Vet Comp Orthop Traumatol 2012;25:239-245.

OBJECTIVE: To describe the radiographic, ultrasonographic, computed tomography (CT), magnetic resonance imaging (MRI), and arthroscopic findings in eight dogs with elbow lameness caused by primary flexor enthesopathy. STUDY DESIGN: Clinical study. ANIMALS: Eight client-owned dogs. METHODS: In all dogs, lameness was localized to the elbow by clinical examination. Radiographic examination, ultrasound, CT and MRI were performed prior to arthroscopy. In seven dogs, surgical treatment and subsequent histopathology were performed. RESULTS: Primary enthesopathy of the medial epicondyle was diagnosed in eight dogs (13 joints) by combining the minimal radiographic changes with specific ultrasonographic, CT, MRI and arthroscopic findings at the medial epicondyle.
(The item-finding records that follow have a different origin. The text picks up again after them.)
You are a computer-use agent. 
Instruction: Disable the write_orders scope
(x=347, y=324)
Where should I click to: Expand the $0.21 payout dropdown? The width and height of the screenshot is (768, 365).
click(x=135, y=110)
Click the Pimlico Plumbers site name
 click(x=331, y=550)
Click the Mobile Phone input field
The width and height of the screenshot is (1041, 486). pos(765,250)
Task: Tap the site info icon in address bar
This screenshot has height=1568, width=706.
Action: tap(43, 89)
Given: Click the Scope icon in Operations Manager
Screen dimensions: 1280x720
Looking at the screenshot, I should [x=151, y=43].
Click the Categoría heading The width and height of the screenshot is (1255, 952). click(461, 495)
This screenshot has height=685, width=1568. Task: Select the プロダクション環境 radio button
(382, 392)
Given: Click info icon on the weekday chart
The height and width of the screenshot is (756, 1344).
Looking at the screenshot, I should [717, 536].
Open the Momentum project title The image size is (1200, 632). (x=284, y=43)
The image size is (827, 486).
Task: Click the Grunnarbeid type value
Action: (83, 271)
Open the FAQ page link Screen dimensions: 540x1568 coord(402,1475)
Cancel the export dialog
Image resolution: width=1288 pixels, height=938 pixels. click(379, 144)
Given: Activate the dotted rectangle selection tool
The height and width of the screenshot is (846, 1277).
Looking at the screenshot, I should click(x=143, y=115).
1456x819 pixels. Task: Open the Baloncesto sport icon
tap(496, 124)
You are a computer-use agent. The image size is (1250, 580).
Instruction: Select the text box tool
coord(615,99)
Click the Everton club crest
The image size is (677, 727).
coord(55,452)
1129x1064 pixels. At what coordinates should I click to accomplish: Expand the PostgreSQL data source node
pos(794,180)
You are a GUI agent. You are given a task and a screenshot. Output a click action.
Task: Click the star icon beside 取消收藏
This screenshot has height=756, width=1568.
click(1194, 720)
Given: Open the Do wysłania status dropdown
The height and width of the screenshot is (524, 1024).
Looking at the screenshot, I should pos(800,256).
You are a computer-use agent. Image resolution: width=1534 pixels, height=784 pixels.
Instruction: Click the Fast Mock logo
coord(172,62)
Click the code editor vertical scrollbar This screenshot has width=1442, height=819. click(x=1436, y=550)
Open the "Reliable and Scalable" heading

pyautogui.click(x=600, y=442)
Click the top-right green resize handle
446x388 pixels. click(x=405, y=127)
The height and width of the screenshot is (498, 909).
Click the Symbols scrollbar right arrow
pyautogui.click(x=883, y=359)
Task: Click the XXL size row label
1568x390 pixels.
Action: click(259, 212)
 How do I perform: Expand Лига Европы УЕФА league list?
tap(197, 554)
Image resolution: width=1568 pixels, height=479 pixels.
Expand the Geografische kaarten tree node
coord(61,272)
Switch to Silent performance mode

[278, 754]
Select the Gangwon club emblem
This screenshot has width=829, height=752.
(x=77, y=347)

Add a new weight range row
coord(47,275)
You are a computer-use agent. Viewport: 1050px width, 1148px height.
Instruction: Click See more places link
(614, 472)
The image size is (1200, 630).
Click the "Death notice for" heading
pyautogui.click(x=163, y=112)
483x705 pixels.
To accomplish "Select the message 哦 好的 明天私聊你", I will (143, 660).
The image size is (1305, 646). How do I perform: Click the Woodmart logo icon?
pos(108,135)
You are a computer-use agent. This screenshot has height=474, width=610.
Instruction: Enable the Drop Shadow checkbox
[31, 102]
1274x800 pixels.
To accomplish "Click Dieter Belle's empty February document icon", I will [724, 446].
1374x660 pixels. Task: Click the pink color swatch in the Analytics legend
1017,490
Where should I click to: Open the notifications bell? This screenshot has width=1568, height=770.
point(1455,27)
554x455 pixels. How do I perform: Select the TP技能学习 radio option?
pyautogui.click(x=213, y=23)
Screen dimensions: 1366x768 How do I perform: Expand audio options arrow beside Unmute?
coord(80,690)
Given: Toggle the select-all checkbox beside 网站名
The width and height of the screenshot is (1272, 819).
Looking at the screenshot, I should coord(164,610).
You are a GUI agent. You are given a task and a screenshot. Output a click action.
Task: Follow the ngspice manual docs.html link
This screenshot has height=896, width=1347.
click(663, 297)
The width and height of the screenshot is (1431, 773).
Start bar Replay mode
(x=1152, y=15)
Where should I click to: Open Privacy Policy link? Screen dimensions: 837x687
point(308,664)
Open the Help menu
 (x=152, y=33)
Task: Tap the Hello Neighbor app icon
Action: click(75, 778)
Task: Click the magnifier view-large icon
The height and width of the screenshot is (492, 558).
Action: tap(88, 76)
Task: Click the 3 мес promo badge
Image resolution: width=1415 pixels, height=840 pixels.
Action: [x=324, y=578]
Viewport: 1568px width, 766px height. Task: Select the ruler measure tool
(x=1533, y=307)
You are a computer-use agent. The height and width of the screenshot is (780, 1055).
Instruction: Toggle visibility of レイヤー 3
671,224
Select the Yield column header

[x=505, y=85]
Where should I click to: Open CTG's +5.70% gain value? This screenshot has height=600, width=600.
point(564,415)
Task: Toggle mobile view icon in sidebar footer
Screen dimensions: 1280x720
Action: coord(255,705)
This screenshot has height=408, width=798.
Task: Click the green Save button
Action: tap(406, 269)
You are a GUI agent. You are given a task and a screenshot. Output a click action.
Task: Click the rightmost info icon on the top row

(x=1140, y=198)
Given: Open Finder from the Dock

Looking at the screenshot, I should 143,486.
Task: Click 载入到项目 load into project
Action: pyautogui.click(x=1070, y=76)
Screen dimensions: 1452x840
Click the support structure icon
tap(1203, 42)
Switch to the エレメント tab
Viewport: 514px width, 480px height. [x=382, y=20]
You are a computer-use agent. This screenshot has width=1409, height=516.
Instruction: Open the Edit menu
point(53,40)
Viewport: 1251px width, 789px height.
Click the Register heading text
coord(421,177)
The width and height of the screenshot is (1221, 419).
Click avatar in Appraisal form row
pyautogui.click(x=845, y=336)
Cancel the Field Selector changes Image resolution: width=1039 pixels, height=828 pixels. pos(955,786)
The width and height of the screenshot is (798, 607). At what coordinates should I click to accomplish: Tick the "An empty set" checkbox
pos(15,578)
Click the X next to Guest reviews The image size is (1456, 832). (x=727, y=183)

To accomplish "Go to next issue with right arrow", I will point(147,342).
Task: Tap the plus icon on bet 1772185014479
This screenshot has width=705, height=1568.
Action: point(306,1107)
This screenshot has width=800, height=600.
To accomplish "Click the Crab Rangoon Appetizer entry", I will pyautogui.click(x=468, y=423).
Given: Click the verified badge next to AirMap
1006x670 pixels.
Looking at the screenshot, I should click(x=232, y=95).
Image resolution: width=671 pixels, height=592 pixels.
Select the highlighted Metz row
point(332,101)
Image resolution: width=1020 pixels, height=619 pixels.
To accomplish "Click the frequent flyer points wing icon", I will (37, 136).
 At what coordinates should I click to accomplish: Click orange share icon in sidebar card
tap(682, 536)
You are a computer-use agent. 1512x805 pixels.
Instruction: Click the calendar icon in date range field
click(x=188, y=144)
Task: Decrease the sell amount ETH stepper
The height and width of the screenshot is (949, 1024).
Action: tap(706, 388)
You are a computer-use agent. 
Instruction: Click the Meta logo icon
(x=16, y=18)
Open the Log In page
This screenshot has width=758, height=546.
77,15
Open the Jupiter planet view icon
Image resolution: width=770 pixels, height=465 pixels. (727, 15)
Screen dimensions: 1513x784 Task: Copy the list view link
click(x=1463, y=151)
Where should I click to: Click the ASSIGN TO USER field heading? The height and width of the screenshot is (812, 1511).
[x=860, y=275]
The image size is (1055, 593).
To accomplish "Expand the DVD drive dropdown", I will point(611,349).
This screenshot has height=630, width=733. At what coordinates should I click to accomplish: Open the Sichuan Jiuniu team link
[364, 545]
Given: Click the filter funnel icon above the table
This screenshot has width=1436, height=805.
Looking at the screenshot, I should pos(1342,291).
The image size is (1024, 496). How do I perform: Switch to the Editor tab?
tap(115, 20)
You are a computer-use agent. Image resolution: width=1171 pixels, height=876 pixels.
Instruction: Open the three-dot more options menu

In all joints, any other pathology could be excluded. Histopathology of the affected tissue revealed degeneration and metaplasia in the flexor muscles. CONCLUSIONS: Primary flexor enthesopathy at the medial epicondyle is an unrecognized condition and is a possible cause of elbow lameness in the dog. Diagnosis is based on specific imaging and arthroscopic findings. CLINICAL RELEVANCE: The most important cause of elbow lameness in dogs is medial coronoid disease. Often this condition presents with minimal radiographic and arthroscopic changes. In these cases, primary enthesopathy of the medial epicondyle should be considered as a differential diagnosis, in order to make the correct treatment decision.